I know I am a stress eater. I eat when I’m sad, mad, glad, and all the emotions in between. One tip someone gave me is to distinguish between hunger and appetite. She said, “If your last meal was within the last five hours, you probably don’t need more food.” Now, I try to chew gum when I’m mad, sad, glad, etc. The chewing helps me ‘eat’ my worries away instead of adding pounds to my hips. Another thing that helps me is to drink a glass of water. More often than not I was thirsty and not hungry.
Another thing that happens to me, because of that ‘type A’ personality and a busy life style, is that I eat fast. I can eat a whole meal – standing up and not really taste anything I’ve eaten. When I intentionally sit down and spend the time to eat my meal at a leisurely pace it helps: 1) my digestive system not go into shock, 2) my palate to really taste the food I’m eating, 3) my stress level go down as I breath better and 4) gives me a chance to feel full before I’ve eaten more than I need.
Sitting down to dinner with the family, has been touted by more than one expert, to be the secret to a better life. It lowers the incidents of delinquent children, helps raise grades in school, provides a better weight loss, and a happier family. Taking the time to create your meal and eat it together is a big challenge for today’s busy families, but one worth the effort.
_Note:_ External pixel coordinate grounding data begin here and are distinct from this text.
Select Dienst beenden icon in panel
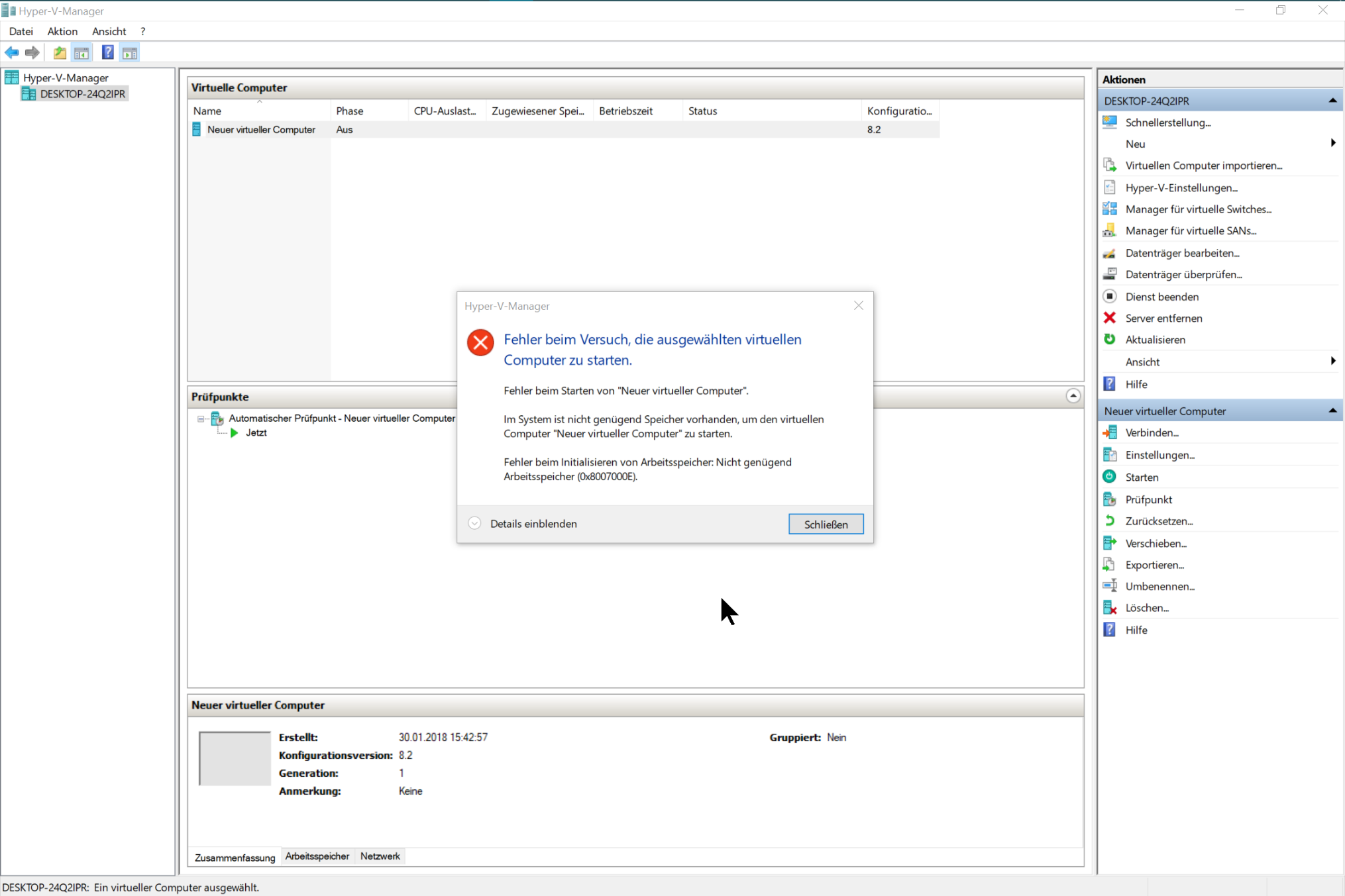Screen dimensions: 1345x896 coord(1109,296)
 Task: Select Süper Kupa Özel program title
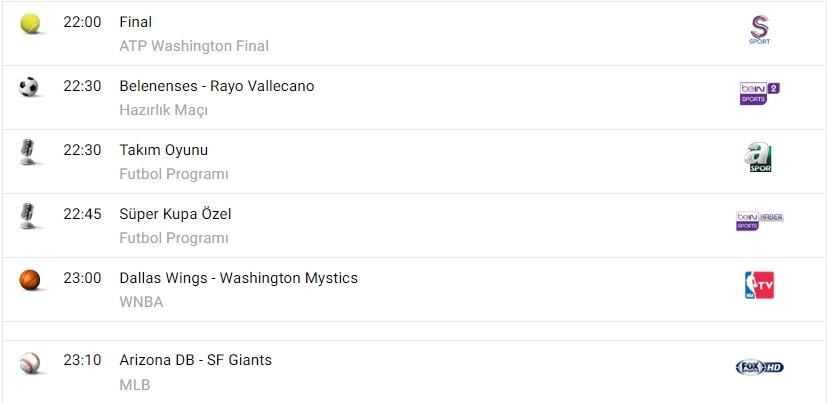[x=175, y=214]
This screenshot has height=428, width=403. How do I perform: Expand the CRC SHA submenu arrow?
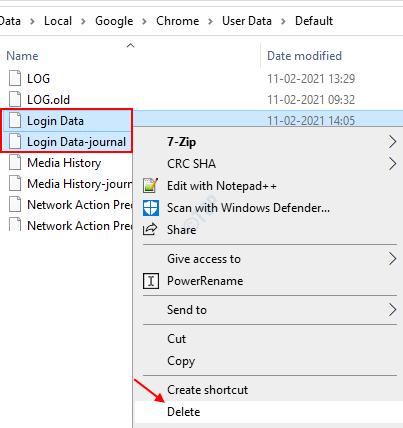[392, 164]
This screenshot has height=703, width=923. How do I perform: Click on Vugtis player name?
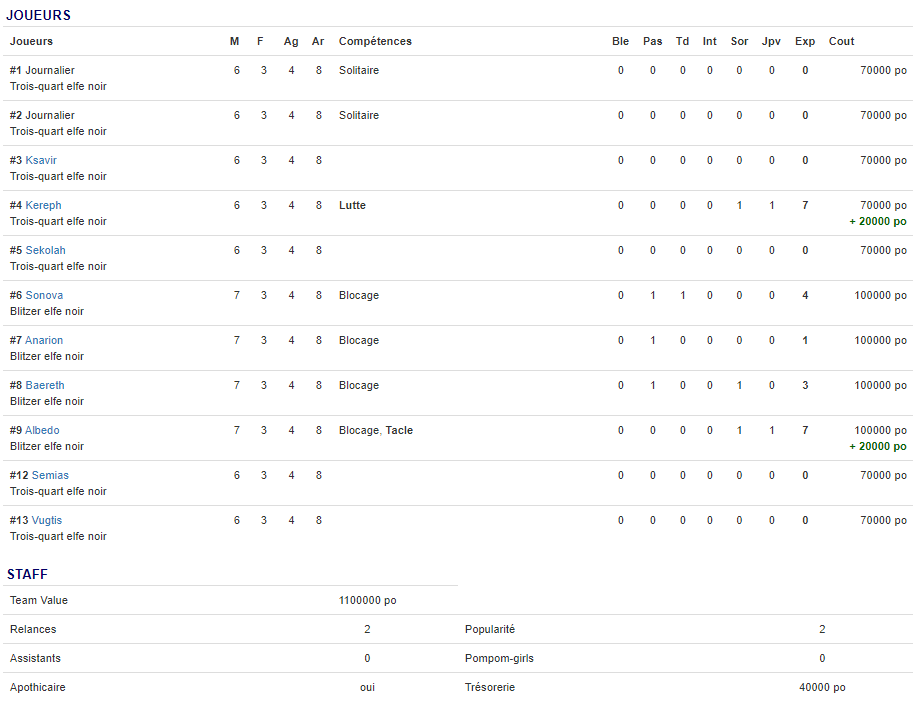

One of the excuses I hear for inability to loose weight is poverty. It is cheaper to buy a gallon of Kool-Aid than a gallon of milk. I know that my food dollar does go farther if I purchase a ten-pound bag of rice or beans, than ten pounds of fruits and vegetables. But, eating healthy can be done on a tight budget. Again, it takes planning and thinking about what the goals are and how I going to reach them. Rice and beans are part of a healthy diet and can be the base for stews, soups, and casseroles with vegetables and small amounts of meat. Many families stop at the fast food places too often, provide too much candy for their children, and give portions way over the needs of their children. When we consider a piece of fruit as dessert instead of baked goods, we add fiber and keep our diet healthy. I have found that if I stock my refrigerator with melon and berries, I offer those for dessert instead of baking a cake.
My husband has a sweet tooth. One of the internal tapes I keep running is the need to keep my cookie jar filled. I also have a son-in-law who feels he’s having a good day if he reaches into that same cookie jar and comes out with something round and sweet. So, my challenge is to provide sweets without eating too many of them myself and to provide sweet alternatives to the cookies. Again, having a variety of fruits on hand is a way for me to meet this challenge. Another thing I like to do is fill those cookies with fiber and nutritious ingredients, so the men in my life are getting a little more than they bargain for. Adding a tablespoon of ground flax seed, raisins or other dried fruits and nuts to the cookie dough makes it more filling and better for you than a regular cookie. (Shhhhh. Don’t tell them! ) Of course, I could also change that tape from “keep that cookie jar full” to “keep lots of vegies and fruits on hand for snacks”. I wonder if the guys will buy it.